» Exercise objective: Rewrite the records from the line with "is (1073, 431)." to the line with "Looking at the image, I should click on (82, 298).", putting "carry out" in place of "perform" and leaving everything else unchanged.

--- Material provided Enclosed Below ---

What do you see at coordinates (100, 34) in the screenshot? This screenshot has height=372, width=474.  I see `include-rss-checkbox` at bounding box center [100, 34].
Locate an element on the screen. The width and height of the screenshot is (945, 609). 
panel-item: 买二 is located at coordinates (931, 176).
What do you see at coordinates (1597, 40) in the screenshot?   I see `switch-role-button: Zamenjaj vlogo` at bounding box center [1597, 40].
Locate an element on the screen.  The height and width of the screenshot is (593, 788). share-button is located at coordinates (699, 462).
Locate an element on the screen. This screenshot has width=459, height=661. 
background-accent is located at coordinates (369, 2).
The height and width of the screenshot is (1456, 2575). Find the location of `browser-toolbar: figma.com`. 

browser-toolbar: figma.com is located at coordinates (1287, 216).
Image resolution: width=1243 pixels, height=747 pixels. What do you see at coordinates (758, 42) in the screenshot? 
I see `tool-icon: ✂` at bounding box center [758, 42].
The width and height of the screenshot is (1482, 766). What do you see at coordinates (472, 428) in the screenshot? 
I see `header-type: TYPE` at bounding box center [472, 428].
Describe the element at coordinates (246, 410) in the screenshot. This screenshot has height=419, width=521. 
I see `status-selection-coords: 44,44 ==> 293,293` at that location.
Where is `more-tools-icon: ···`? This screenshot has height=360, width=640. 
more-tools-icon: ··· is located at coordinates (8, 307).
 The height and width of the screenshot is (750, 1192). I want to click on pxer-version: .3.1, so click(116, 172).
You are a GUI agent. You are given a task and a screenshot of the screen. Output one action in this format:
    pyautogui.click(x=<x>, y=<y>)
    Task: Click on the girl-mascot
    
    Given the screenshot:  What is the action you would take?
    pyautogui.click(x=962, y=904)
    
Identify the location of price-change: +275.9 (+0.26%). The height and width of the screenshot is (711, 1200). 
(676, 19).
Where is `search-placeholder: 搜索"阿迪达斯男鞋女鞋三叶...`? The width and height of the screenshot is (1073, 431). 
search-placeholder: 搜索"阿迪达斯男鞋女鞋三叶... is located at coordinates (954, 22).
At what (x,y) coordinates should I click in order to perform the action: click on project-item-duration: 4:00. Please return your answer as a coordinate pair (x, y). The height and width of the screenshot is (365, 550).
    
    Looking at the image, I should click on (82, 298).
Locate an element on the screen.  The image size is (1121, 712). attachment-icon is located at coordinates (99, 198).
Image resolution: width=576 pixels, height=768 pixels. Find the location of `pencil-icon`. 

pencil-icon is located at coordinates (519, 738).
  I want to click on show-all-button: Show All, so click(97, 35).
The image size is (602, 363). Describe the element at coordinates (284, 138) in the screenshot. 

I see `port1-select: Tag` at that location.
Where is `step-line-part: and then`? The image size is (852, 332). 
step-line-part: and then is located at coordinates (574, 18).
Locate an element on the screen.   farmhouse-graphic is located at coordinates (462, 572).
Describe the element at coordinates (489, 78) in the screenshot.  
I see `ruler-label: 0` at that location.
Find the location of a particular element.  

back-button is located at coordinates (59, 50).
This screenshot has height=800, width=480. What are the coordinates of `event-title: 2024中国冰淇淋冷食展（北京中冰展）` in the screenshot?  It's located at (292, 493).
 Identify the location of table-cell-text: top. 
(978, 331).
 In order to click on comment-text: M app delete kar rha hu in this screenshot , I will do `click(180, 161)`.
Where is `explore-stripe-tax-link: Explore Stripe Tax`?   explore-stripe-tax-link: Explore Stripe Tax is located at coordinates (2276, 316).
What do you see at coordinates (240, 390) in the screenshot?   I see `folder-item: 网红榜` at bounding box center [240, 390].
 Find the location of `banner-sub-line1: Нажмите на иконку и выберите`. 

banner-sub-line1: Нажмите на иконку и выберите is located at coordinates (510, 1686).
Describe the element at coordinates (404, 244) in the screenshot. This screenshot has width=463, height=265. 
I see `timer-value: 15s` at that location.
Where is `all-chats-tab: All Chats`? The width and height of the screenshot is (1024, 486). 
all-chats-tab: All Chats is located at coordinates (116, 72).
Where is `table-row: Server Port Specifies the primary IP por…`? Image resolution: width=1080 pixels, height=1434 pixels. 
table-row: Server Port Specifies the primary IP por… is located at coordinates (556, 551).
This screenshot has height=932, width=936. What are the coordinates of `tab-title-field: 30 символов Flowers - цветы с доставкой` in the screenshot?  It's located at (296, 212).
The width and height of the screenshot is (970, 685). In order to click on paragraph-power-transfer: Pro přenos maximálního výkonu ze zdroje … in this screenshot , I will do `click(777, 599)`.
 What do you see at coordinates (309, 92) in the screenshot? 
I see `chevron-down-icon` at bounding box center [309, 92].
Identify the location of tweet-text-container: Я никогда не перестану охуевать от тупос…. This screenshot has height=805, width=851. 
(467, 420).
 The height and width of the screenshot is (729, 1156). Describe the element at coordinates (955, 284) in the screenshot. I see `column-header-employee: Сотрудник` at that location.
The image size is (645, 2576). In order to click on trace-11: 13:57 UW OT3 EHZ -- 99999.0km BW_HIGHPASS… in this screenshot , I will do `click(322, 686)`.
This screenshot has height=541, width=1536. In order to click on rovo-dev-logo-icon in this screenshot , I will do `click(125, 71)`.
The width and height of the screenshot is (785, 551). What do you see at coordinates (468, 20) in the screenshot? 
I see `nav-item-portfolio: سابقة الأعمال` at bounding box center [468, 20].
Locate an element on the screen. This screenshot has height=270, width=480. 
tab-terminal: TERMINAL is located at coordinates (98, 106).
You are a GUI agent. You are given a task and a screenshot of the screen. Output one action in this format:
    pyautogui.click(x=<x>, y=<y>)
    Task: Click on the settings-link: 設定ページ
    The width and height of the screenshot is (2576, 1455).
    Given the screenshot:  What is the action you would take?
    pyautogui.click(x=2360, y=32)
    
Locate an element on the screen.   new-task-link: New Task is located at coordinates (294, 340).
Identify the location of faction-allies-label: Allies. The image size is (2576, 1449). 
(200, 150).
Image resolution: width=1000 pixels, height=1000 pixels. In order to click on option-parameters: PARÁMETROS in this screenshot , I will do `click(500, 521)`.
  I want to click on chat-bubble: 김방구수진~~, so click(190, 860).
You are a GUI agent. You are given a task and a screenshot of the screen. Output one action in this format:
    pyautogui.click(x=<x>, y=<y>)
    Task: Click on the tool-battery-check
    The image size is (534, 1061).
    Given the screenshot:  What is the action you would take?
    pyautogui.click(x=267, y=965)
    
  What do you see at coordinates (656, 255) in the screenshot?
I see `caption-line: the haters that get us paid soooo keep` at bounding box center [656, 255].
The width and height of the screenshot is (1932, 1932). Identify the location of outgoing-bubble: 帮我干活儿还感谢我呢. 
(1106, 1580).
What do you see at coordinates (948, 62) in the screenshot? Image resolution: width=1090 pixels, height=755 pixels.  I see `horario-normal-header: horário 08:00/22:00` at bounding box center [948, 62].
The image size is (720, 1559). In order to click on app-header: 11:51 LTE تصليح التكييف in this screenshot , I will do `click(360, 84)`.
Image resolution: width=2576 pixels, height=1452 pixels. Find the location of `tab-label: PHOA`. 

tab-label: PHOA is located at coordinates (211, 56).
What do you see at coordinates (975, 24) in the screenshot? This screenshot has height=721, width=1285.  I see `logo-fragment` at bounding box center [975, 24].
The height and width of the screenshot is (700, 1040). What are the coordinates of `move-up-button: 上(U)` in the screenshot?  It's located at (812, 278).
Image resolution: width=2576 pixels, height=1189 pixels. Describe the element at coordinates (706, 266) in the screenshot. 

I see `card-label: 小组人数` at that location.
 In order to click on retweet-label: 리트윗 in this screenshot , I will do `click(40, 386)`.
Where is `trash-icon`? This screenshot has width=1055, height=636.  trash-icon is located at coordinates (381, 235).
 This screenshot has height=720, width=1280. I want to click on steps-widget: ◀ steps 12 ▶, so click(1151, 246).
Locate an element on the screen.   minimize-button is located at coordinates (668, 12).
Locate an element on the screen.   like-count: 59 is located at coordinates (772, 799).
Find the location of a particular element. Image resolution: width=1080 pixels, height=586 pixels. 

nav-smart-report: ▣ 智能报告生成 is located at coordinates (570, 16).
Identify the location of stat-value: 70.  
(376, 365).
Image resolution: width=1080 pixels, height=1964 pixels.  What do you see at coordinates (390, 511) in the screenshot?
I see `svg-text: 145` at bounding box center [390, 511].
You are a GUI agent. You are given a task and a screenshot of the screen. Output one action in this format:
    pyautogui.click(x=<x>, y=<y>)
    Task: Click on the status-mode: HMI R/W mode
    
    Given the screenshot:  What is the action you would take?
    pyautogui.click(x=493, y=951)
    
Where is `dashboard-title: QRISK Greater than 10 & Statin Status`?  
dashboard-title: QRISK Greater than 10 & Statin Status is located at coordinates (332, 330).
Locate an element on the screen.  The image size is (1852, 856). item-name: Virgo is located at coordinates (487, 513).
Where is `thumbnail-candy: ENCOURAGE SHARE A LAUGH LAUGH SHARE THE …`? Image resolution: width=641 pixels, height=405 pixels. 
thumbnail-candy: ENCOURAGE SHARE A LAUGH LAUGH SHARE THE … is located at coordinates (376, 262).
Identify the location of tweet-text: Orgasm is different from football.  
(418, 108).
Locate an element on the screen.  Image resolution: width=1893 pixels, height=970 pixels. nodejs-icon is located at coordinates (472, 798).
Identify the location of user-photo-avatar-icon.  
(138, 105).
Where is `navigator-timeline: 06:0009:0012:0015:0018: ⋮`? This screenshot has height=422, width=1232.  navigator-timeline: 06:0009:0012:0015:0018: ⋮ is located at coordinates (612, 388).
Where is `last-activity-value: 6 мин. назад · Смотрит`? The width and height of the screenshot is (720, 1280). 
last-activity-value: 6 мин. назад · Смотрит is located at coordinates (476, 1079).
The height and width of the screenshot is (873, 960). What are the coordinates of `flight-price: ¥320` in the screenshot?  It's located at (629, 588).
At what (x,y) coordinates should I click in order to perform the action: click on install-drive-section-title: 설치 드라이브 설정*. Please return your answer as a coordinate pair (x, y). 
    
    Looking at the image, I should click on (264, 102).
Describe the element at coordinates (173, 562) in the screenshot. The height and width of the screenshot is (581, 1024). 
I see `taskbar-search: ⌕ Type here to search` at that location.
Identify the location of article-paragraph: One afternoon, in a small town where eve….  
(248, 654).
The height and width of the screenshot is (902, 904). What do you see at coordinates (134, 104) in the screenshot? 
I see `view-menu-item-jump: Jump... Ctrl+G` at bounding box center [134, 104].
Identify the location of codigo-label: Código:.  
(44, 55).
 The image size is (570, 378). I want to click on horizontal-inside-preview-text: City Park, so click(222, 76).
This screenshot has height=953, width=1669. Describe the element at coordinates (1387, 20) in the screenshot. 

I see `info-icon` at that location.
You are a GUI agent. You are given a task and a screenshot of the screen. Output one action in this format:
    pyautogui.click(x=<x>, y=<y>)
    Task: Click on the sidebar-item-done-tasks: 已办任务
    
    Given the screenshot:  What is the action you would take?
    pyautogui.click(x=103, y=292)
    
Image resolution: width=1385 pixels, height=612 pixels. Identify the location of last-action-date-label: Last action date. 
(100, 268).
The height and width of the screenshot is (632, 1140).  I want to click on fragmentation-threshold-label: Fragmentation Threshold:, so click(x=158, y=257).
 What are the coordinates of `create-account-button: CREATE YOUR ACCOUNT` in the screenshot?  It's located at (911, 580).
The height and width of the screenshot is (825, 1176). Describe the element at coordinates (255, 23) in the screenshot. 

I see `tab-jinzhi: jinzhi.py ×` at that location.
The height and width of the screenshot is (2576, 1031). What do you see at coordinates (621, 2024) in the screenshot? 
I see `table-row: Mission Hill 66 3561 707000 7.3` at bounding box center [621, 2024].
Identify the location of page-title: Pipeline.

--- End of Enclosed Material provided ---

» Exercise response:
Where is `search-placeholder: 搜索"阿迪达斯男鞋女鞋三叶...`? The width and height of the screenshot is (1073, 431). 
search-placeholder: 搜索"阿迪达斯男鞋女鞋三叶... is located at coordinates (954, 22).
At what (x,y) coordinates should I click in order to carry out the action: click on project-item-duration: 4:00. Please return your answer as a coordinate pair (x, y). The height and width of the screenshot is (365, 550).
    
    Looking at the image, I should click on (82, 298).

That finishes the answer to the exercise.